INL accelerates nuclear energy research with Bitterroot supercomputer

July 17, 2024, 12:00PMNuclear News
INL’s new Bitterroot supercomputer installed in the Collaborative Computing Center. (Photo: INL)

A new supercomputer named Bitterroot started operating in June at Idaho National Laboratory’s Collaborative Computing Center (C3) and is speeding up nuclear energy research by improving access to modeling and simulation tools. Bitterroot arrived at INL in March, and the announced July 15 that the supercomputer was open to users on June 18 after installation and an extensive program of testing.

Bitterroot joins other high-performance computing (HPC) resources at INL—including Sawtooth, C3’s flagship supercomputer—that can be accessed through the Department of Energy’s Nuclear Science User Facilities (NSUF) for nuclear energy–related research projects at no cost to the user. More than 1,300 researchers currently access HPC resources at the lab, according to the DOE, which celebrated the additional capacity from Bitterroot on July 15.

### What this exercise asks
**1)** Do these statements agree with the article on the Bitterroot supercomputer? (a) Bitterroot operates at Idaho National Laboratory's Collaborative Computing Center. (b) Sawtooth is C3's flagship supercomputer. (c) Researchers pay a fee to use the lab's high-performance computing resources through NSUF for nuclear energy research. For each, answer yes or no and quote the deciding words of the article.
**2)** Can you carry on the article about the Bitterroot supercomputer from its final sentence?

### Source excerpt
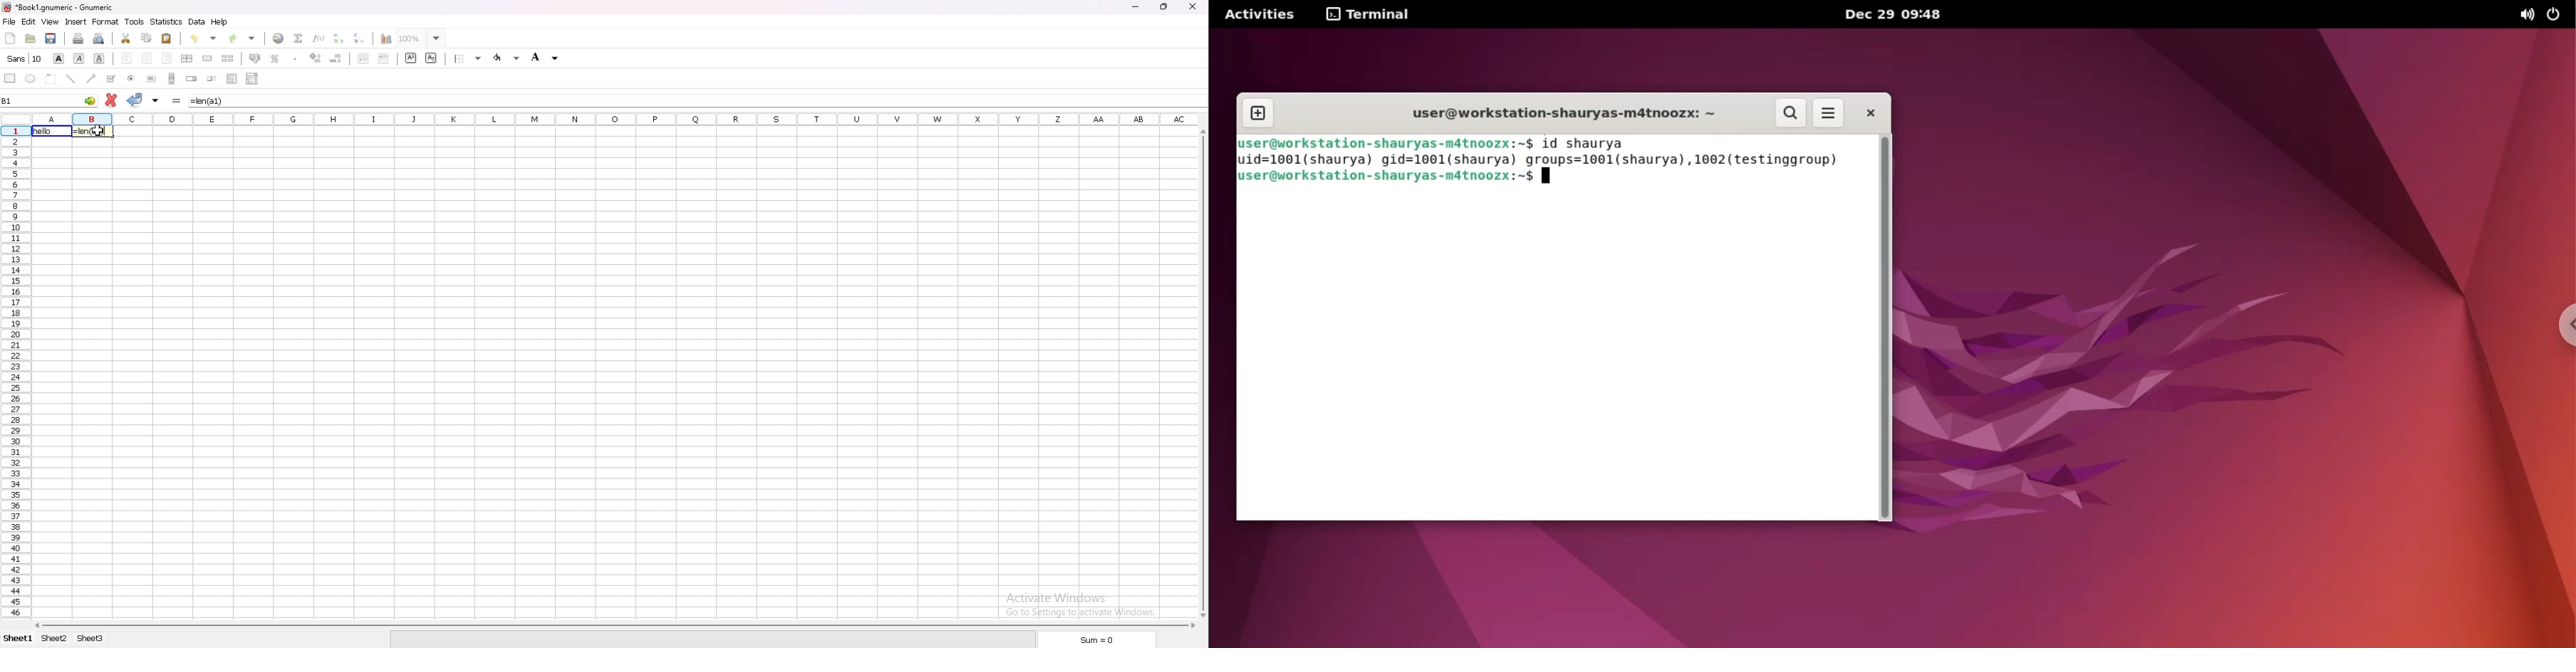  Describe the element at coordinates (53, 639) in the screenshot. I see `tab` at that location.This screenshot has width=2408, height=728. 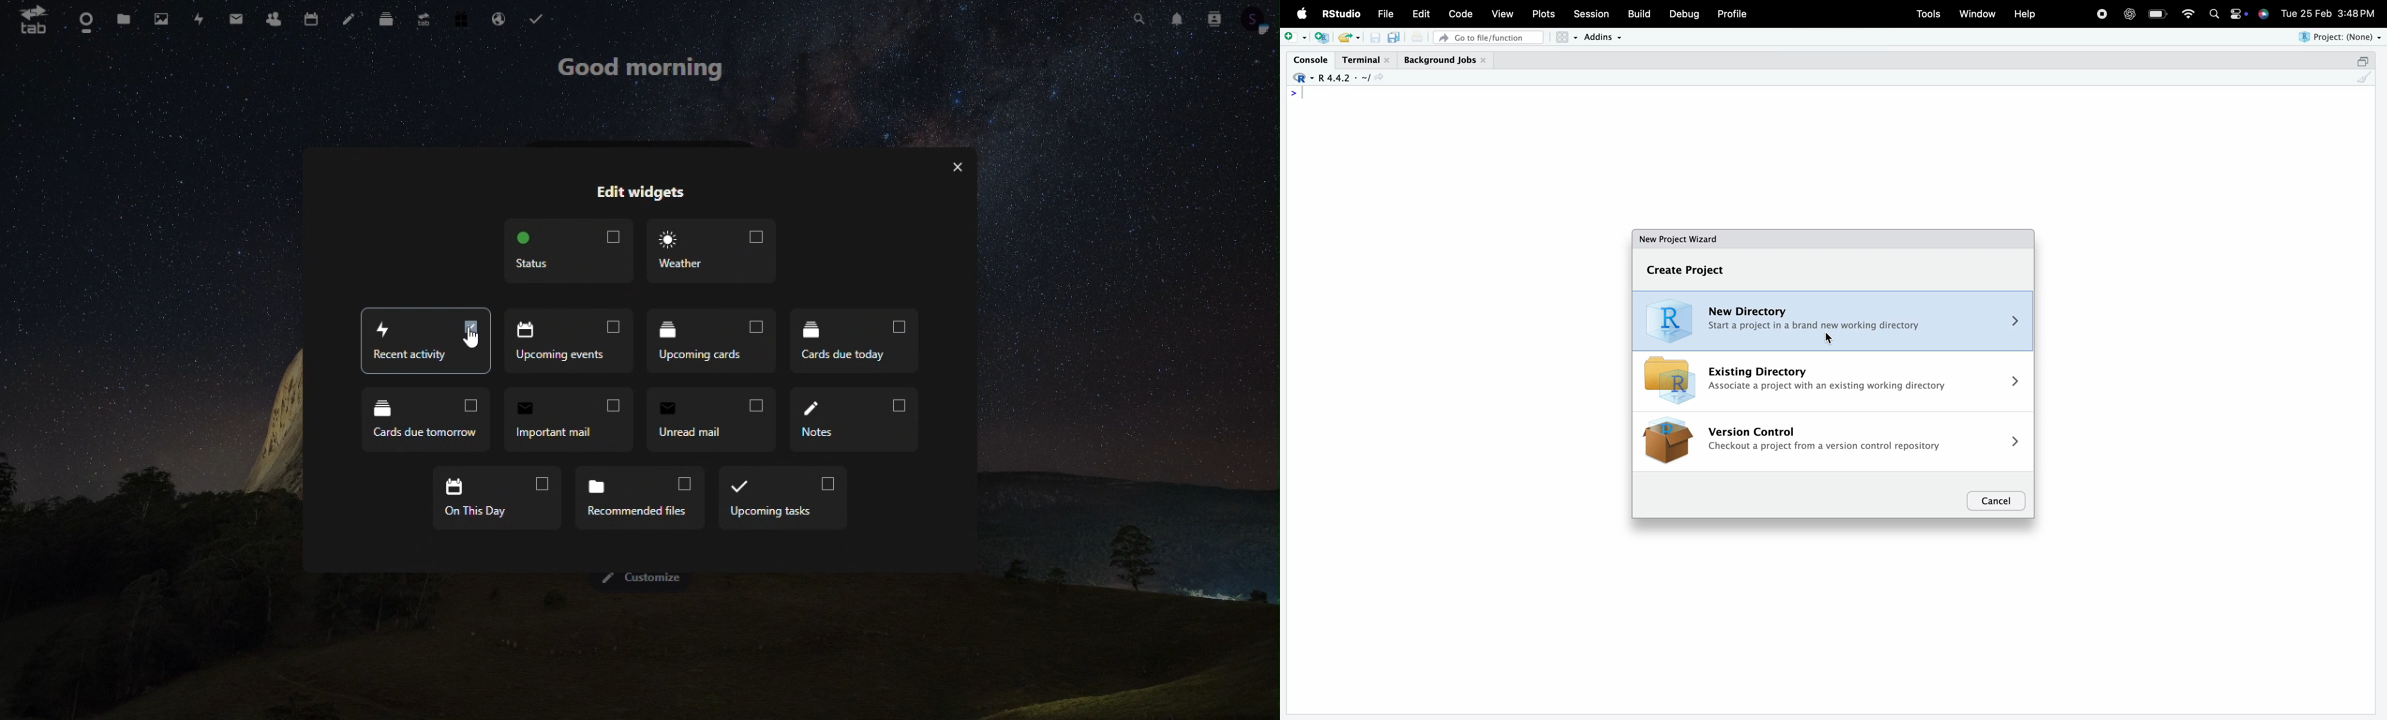 I want to click on Console, so click(x=1310, y=59).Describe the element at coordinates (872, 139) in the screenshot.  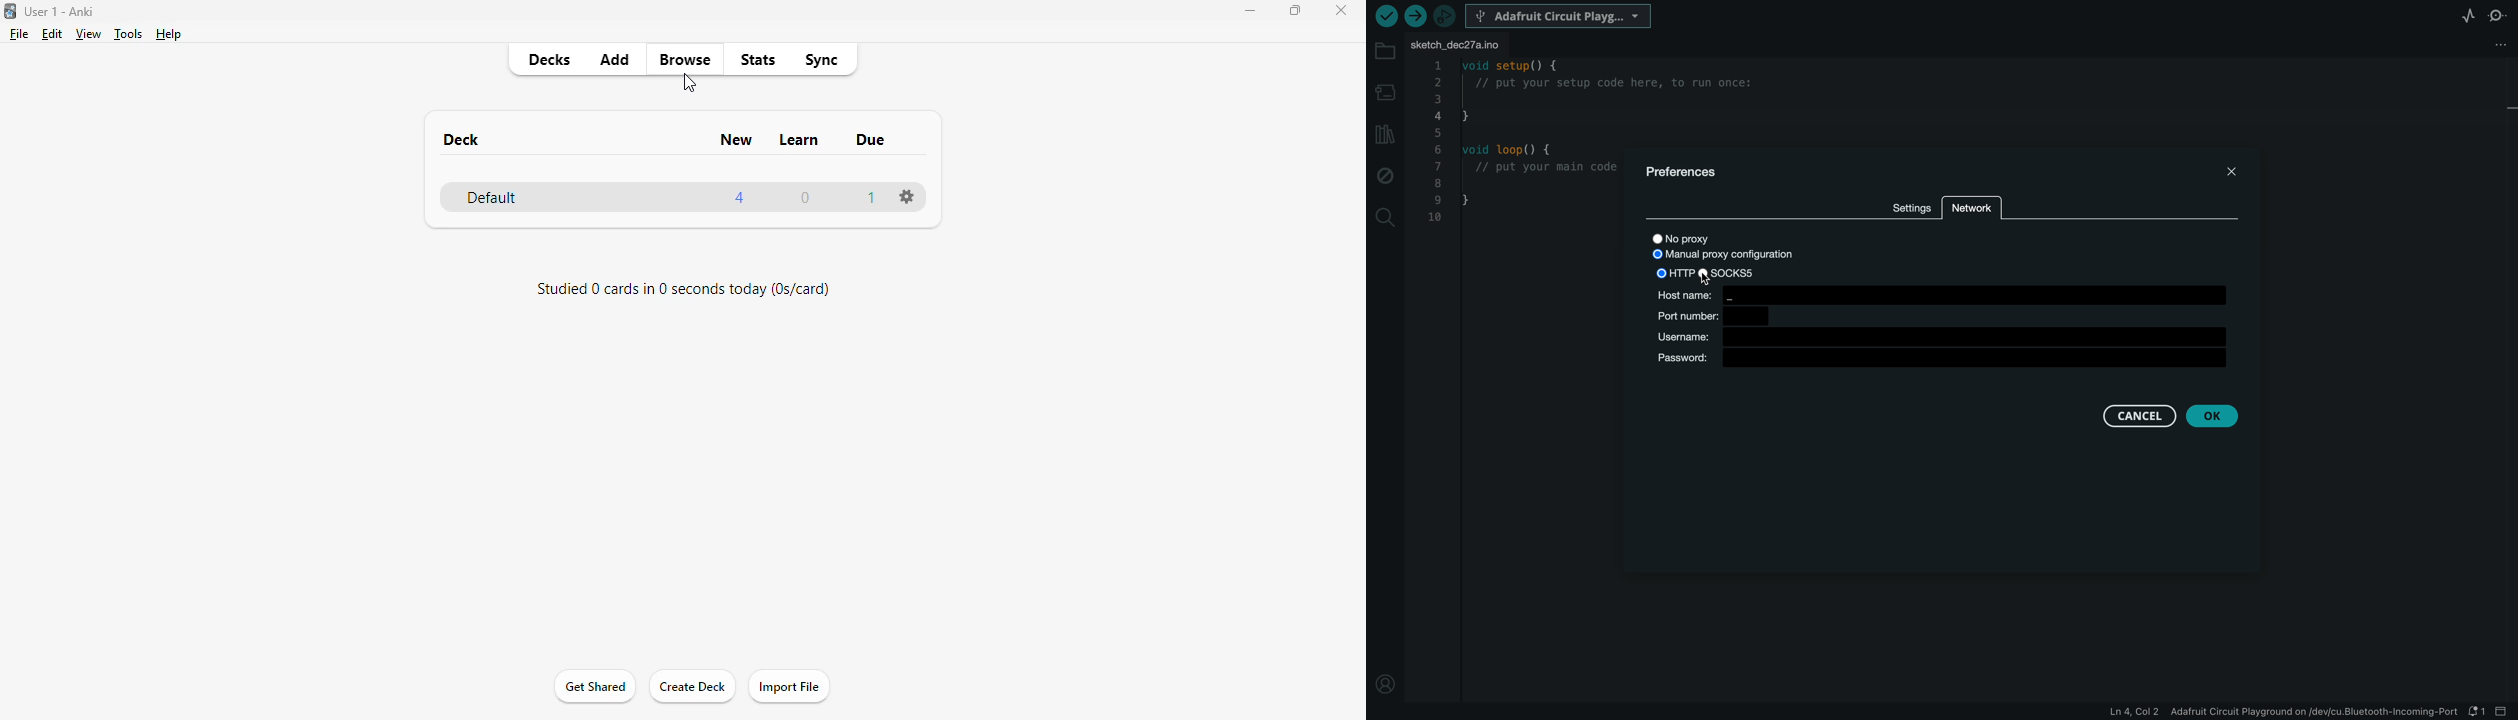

### Responses in order
**1)**
(a) Yes: "started operating in June at Idaho National Laboratory’s Collaborative Computing Center (C3)"
(b) Yes: "Sawtooth, C3’s flagship supercomputer"
(c) No: "at no cost to the user"

**2)**
Bitterroot’s range: Bitterroot is a Dell-based CTS-2 that offers more than 43,000 processing cores with 3 petaflops of performance. Importantly, it is the first system supported by NSUF to offer high-bandwidth memory, and that will speed up computations in certain applications that previously have been slowed down by bandwidth limitations.

“NSUF’s flagship Sawtooth supercomputer is unable to keep with the high demand for high-priority, complex operations on its own,” the DOE said.

According to INL, Bitterroot’s memory “will improve performance for memory-bandwidth-limited applications like the Multiphysics Object Oriented Simulation Environment, better known as MOOSE, framework. MOOSE is the foundation for many of the tools that aid advanced nuclear research that support the existing reactor fleet as well as the development and eventual licensing of new designs.”

The installation process for the Bitterroot supercomputer. (Photo: INL)

High-performance computing: “INL high performance computing is unique in that 80-90 percent of our computer cycles are dedicated to nuclear energy research,” said Matthew Anderson, manager of the High-Performance Computing group at INL. “Bitterroot brings us a new capability and additional capacity as we prepare for additional long-term investments in new computing resources.”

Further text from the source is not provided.